Training Tesseract 4.x (LSTM) For Bengali

Posted by {"name"=>"Palash Ray", "email"=>"paawak@gmail.com", "url"=>"https://www.linkedin.com/in/palash-ray/"} on May 09, 2020 · 5 mins read

Introduction

Well, I guess Tesseract needs no introduction, suffice to say that, it is the best open source OCR out there, with a huge number of supported languages. Especially after the 4.x release, the Tesseract Engine has become more accurate than ever. However, it still has room for improvement in Bengali, especially when we feed in books with old print. I was trying to OCR a few scanned pages from Mahabharat by Rajshekhar Basu. I was pretty disappointed when I saw the accuracy was around only 40%, even when I used the tessdata_best for lstm. So, I decided to train and improve the existing model: easier said than done. Even though there is an excellent and exhaustive tutorial, on this subject, I was kind of lost in the deluge of terms and details. Yes, the tutorial is too detailed. And it's very difficult to sift through the information to arrive at the magical commands that will get the job done. So, finally, after a lot of struggle, I have kind of figured out how to train the existing tessdata for Bengali with a scanned image from Mahabharat by Rajshekhar Basu, in 5 simple steps as described below.

Step 1: Extract recognition model

Well, like I said, I was planning to improve the existing model. So, we need to start with the existing tessdata. Since this is aimed at Tesseract 4.x with LSTM, it would only work with the tessdata_best: https://github.com/tesseract-ocr/tessdata_best.
We would need to extract the recognition model. A recognition model can be extracted from an existing traineddata file. The output of this would be a lstm file.

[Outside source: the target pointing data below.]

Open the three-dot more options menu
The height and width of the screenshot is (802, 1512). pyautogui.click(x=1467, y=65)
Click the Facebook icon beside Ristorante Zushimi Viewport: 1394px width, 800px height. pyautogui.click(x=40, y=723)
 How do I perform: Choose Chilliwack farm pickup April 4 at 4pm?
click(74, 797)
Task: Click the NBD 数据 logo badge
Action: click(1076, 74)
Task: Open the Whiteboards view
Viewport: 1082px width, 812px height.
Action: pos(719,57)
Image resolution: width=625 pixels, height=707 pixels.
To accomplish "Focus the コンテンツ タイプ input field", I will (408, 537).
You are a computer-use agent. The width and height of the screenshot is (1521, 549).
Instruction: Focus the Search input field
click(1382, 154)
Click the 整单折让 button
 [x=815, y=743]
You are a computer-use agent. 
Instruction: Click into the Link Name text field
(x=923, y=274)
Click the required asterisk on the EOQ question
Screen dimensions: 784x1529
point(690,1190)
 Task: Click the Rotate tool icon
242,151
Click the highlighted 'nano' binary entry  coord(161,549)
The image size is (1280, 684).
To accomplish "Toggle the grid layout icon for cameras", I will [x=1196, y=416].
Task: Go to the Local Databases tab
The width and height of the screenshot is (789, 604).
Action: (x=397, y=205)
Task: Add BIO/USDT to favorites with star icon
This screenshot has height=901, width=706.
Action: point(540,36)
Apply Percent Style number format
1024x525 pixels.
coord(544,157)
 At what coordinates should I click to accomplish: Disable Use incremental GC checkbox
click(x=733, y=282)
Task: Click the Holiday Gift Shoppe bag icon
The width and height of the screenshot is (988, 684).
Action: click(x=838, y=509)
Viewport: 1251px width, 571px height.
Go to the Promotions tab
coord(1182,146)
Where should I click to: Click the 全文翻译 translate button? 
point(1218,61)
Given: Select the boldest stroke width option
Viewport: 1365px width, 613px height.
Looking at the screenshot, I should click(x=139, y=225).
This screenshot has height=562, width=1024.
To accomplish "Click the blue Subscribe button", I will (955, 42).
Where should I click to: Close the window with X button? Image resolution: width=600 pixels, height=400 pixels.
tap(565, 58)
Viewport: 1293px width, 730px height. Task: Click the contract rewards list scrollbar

combine_tessdata -e /kaaj/installs/tesseract/tessdata_best-4.0.0/ben.traineddata ./ben.lstm

Step 2: Creating lstmf file from a tiff/box pair

We would need to obtain a lstmf binary file from a tiff image and its corresponding box file. The below command will create a lstmf binary file, given a tiff and box file pair:

tesseract -l ben ben.rajshekhar_mahabharat.exp0.jpg ben.rajshekhar_mahabharat.exp0 --psm 6 lstm.train

You can create multiple lstmf files from several tiff/box pairs.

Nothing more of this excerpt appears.